Opting to bat first, Jaguars were propelled by the irrepressible Hetmyer whose top score of 80 came from just 52 balls while all-rounder Romario Shepherd, punching at eight, belted a cavalier unbeaten 58 also from 52 deliveries. Hemraj chipped in with 35 from 26 balls but there was only single digits for the remaining top six as off-spinner Ashley Nurse (3-44) and Holder (3-53) grabbed three wickets apiece to restrict Jaguars to 235 all out in the 42nd over.
“[A total of] 235 is not what we were looking for – it’s just below par here, 260 being par batting first,” said captain Leon Johnson.

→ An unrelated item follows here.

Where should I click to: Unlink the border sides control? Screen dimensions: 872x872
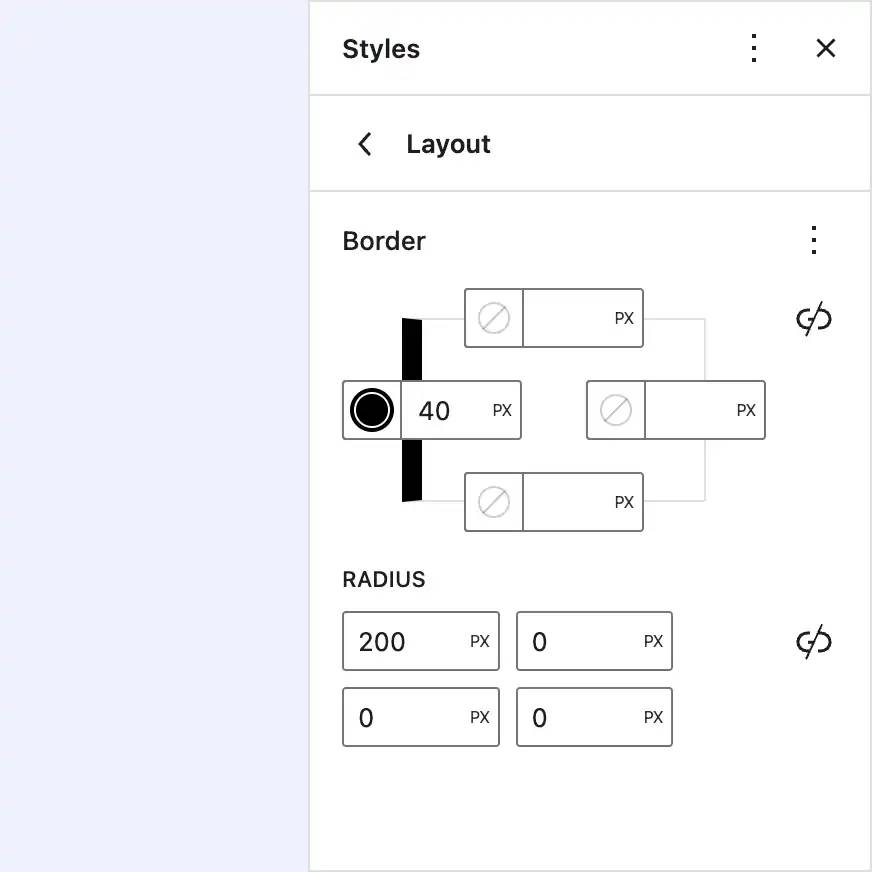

“But I thought the bowlers did well. We knew that 190 was the score that teams batting second usually get, so obviously we backed ourselves and we executed well.”

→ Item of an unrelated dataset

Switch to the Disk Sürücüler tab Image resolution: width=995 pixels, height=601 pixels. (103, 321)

He added: “Nine overs [were] left [in the innings]; that’s 54 balls – a lot was left out there. A lot of the batters didn’t apply themselves.”
Hemraj played freely at the top, hitting five fours and a six as he added 48 for the first wicket with fellow left-hander Assad Fudadin (5).
Once Fudadin picked out long off with Nurse in the ninth over, Nurse and Holder combined to run through the top order and Jaguars lost five wickets for 40 runs off 45 deliveries.
Hetmyer put on an exhibition of stroke-play, striking eight fours and four sixes as he galloped to his eighth List A fifty, while adding 55 for the sixth wicket with Anthony Bramble (14).
When Hetmyer was seventh out in the 28th over, skying to Nurse at mid-off off Holder, Shepherd arrived to thump half-dozen fours and two sixes to gather precious runs towards the end.
A straightforward target then became complicated once openers McCaskie and Justin Greaves (6) struggled up front against Hemraj and Shepherd, and when Greaves holed out to mid-wicket off Sinclair in the 10th over, Pride were going nowhere at 21 for one.
McCaskie and Brooks tried to repair the innings in a second wicket stand of 35 but with the partnership requiring 60 balls, pressure built and was only released when Brooks had his off-stump pegged back by seamer Nial Smith in the 20th over.
Shepherd then hit McCaskie in front in the next over, Sinclair shattered Roston Chase’s stumps for nine in the 24th over with one that turned before left-arm spinner Gudakesh Motie got the prized wicket of Holder caught and bowled eight balls later in his first over, the all-rounder tapping a short ball of little merit back down the pitch.